Bigger is not always better, and sometimes small can be HUGE…
The lessons learned from the Northeast blackout of 2003 were re-learned in the Southwest recently when a massive operator-error-induced blackout shut down the electric grid from western Arizona to southern California and northern Baja California, Mexico. The economic damage caused has been estimated to be $80–$100 billion, affecting schools, universities, court systems, and the U.S. military.
In the San Diego area alone, the triumvirate of military installations, Naval Base San Diego, Miramar Marine Corps Air Station, and Camp Pendleton were forced to resort to fossil-fuel generator power. But what if, when an event like the San Diego outage occurs, these essential assets could be immediately disengaged from the larger grid and begin to function as a self-sufficient entity drawing from a menu of energy sources and load management technologies, not suddenly reliant on diesel?
Microgrids, which can be defined as an interconnected set of electricity sources and electrical loads that operate under a common control authority, are a particular application of Smart Grid technologies. Because grid operators usually do not have authoritative control over the loads they serve, the “common control” aspect of this definition is what differentiates the grid from a microgrid.

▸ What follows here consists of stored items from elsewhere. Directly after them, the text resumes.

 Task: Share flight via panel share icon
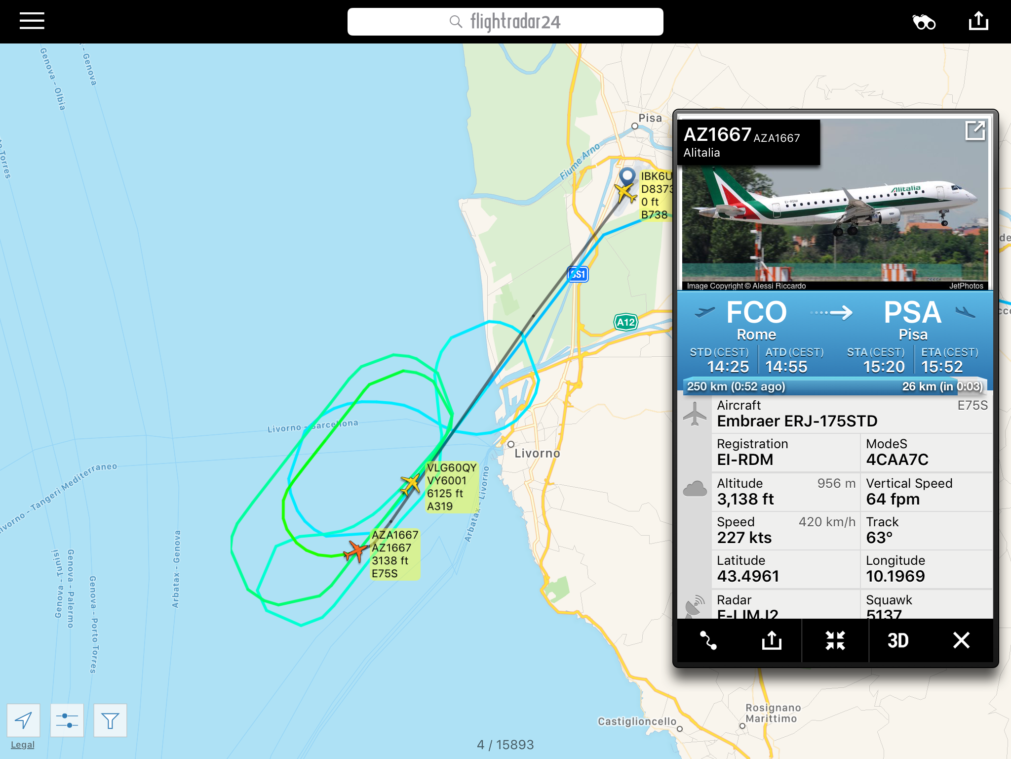(x=772, y=640)
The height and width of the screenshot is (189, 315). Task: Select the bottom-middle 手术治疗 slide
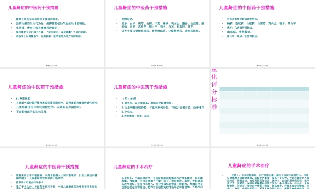tap(158, 172)
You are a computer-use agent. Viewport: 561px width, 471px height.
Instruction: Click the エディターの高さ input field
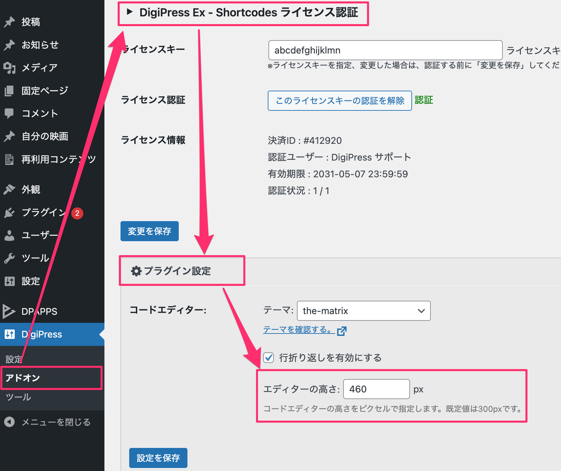[x=376, y=389]
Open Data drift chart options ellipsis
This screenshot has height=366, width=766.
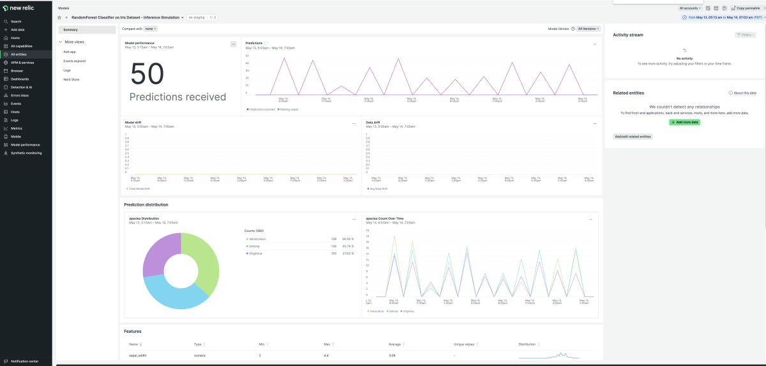(x=594, y=123)
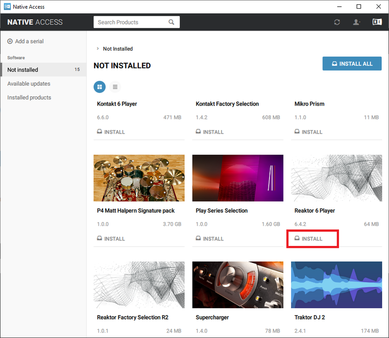
Task: Switch to grid view
Action: tap(100, 87)
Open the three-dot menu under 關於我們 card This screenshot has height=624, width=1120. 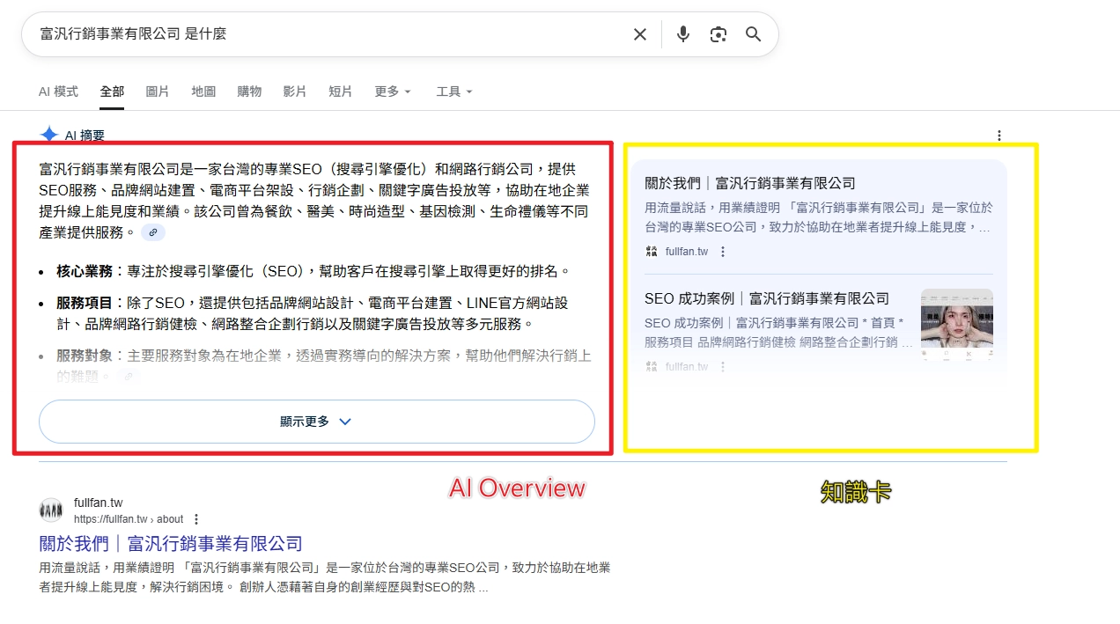point(722,251)
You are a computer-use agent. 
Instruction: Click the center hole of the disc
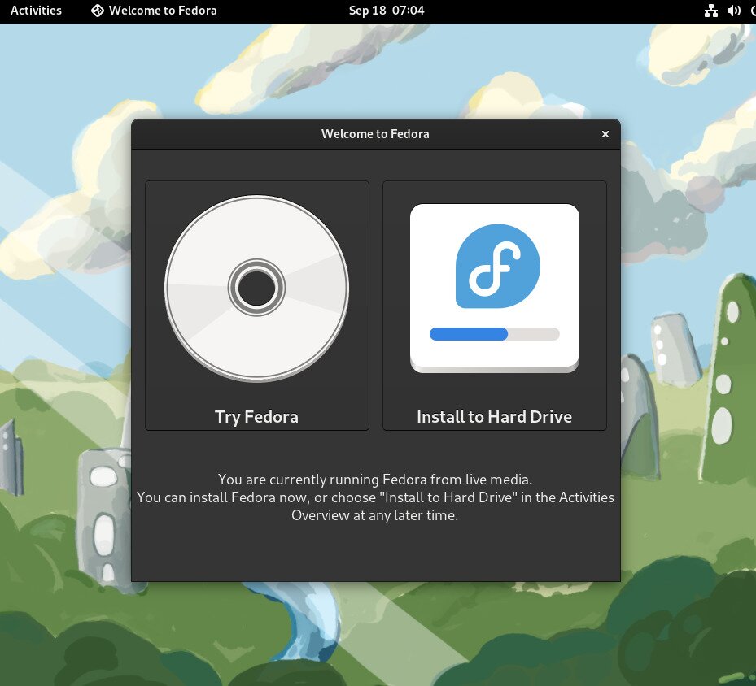[256, 288]
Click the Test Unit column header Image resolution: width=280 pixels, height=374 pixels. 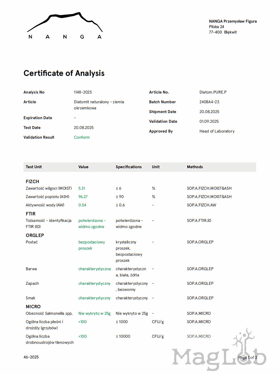coord(34,167)

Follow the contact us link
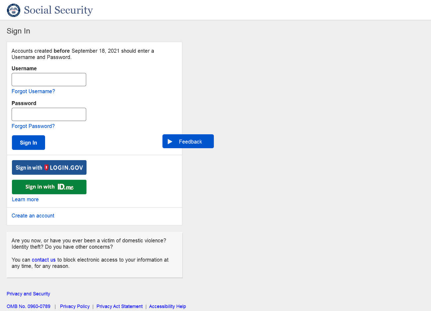point(43,260)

In recent years, an emerging champion of the microgrid concept has been the U.S. Department of Defense (DOD). The operational requirements of the military—and especially its critical role during national emergencies—necessitate that it find ways to sustain base operations when power is out. In general, the military calls it an “energy security” strategy. According to government sources, this means having assured access to reliable supplies of energy and the ability to protect and deliver sufficient energy to meet operational and installation energy needs.
In July 2010, DOD entered into a Memorandum of Understanding (MOU) with the U.S. Department of Energy (DOE) to establish a cooperative environment and create a “strategic partnership to enhance energy security.” Possible areas for collaboration cited in the MOU include energy efficiency, renewable energy, grid security, Smart Grid, energy storage, mobile/deployable power, and small modular reactor nuclear energy.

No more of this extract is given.